Carved and Painted sign for Chiropractor

Posted: Fri Mar 22, 2019 3:59 pm
by BillK
Here is the final product of a sign carved into PVC trim board. The PVC boards take paint very well. Plan your carving well, hold your zero and have a way to relocate the piece and the painting can be relatively easy. Any questions?
20190322_165308075_iOS.jpg

Re: Carved and Painted sign for Chiropractor

Posted: Sat Mar 23, 2019 7:49 am
by OCEdesigns
Very nice! What is the actual size?

Re: Carved and Painted sign for Chiropractor

Posted: Sat Mar 23, 2019 8:35 am
by BillK
Hi!
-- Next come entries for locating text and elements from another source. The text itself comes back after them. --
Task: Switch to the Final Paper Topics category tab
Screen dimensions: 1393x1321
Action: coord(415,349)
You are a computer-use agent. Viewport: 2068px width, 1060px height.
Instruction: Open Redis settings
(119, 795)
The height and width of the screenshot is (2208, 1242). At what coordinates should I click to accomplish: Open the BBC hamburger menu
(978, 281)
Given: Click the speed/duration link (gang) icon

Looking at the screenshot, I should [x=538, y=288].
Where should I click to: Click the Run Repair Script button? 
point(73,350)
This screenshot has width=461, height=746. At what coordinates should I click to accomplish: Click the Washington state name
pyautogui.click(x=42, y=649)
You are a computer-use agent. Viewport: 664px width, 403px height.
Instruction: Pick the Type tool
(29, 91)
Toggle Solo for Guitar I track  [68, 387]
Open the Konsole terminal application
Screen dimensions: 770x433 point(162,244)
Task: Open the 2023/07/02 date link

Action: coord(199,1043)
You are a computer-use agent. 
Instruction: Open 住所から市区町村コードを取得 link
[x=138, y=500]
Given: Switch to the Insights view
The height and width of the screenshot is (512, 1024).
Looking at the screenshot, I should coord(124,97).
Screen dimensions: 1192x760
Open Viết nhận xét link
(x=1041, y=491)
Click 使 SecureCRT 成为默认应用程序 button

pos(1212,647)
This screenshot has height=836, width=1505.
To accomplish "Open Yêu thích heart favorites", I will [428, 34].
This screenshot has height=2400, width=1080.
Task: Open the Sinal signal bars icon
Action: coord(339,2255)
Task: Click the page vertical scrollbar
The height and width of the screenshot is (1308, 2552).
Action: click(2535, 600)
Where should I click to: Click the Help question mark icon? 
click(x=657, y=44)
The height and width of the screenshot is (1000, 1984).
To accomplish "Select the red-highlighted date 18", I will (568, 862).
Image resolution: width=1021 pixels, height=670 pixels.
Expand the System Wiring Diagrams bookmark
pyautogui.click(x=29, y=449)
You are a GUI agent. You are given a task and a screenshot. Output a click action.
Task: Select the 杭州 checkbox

This sign is 16 inches in diameter and is 3/4” thick. It is made from (3) pieces nominal 1x8 trim board edge glued together.

Thanks.

Re: Carved and Painted sign for Chiropractor

Posted: Wed Mar 27, 2019 1:48 pm
by Kayvon
Turned out very sharp. Nice paint job, too, with great contrast.

Re: Carved and Painted sign for Chiropractor

Posted: Thu Mar 28, 2019 5:56 pm
by BillK
Thanks! I think the key was getting the black pretty much perfect. 4 coats flat black brushed on with orbital sanding after coat 3 and 4. Then sprayed flat black. Then 2 coats of sprayed acrylic matte clear finish. The other colors were brushed on acrylics. The white is the natural color of the PVC material.

Re: Carved and Painted sign for Chiropractor

Posted: Wed May 01, 2019 10:38 pm
by Eagle55
What did you use for glue? A wood glue or pvc solvent type glue? Excellent work, but I wouldn’t expect any less from you.

Re: Carved and Painted sign for Chiropractor

Posted: Sat May 04, 2019 9:17 pm
by BillK
Thanks Eagle. I use the white Gorilla glue. Works really well with Azek and PVC trim boards. In the past I used it to fix an error in a PVC board project. Takes paint well.

Re: Carved and Painted sign for Chiropractor

Posted: Mon May 06, 2019 7:20 am
by NL7U
I would be interested to know
1: What program do you use for carving?
2: What bits did you use?
3: Are the letters raised?

I am especially interested in #3 as I am using only Vcarve desktop and see many processes that are not available to me.

Thanks,
NL7U

Re: Carved and Painted sign for Chiropractor

Posted: Mon May 06, 2019 11:26 am
by Kayvon
I'm going to guess at the answers and BillK can tell me where I'm off.

1. VCarve (or Aspire, if that's what he has, but he didn't need any of Aspire's features for this beyond what VCarve already has)
2. Looks like a 1/4" end mill for the cut out and a 90-degree v-bit for the lettering
3. Those are definitely cut letters, rather than raised, but there's no reason you couldn't do raised instead. See VCarve's prism tool.

Re: Carved and Painted sign for Chiropractor

Posted: Mon May 06, 2019 8:06 pm
by BillK
Kayvon wrote:I'm going to guess at the answers and BillK can tell me where I'm off.

1. VCarve (or Aspire, if that's what he has, but he didn't need any of Aspire's features for this beyond what VCarve already has) -Aspire is what I have, but yes, V-carve would be fine for this.


2. Looks like a 1/4" end mill for the cut out and a 90-degree v-bit for the lettering
3. Those are definitely cut letters, rather than raised, but there's no reason you couldn't do raised instead. See VCarve's prism tool.
2 and 3 are generally correct. I actually planned these cuts to make the painting easy. The material is white, so the letters were V-cut through the black. For the center part I did cut outs of the color sections using a 1/4" bit to clear and 1/8" to finish.Then painted two coats of the colors with the outer edges masked off. Back into the shark and used a 1/2" dia cutter to clear and a 1/4" to finish just a shallow pocket that exposed the white for the stick figures. Two coats of clear matte acrylic over. 4 coats of flat black were brushed on, sanded smooth, then 1 sprayed on. So this was actually in and out of the machine 3 times. Once to flatten the three boards that I glued up to make this, out for black paint, in for pocket carving, out for color painting, in for letter cutting and center pocket as above, out for final clear matte.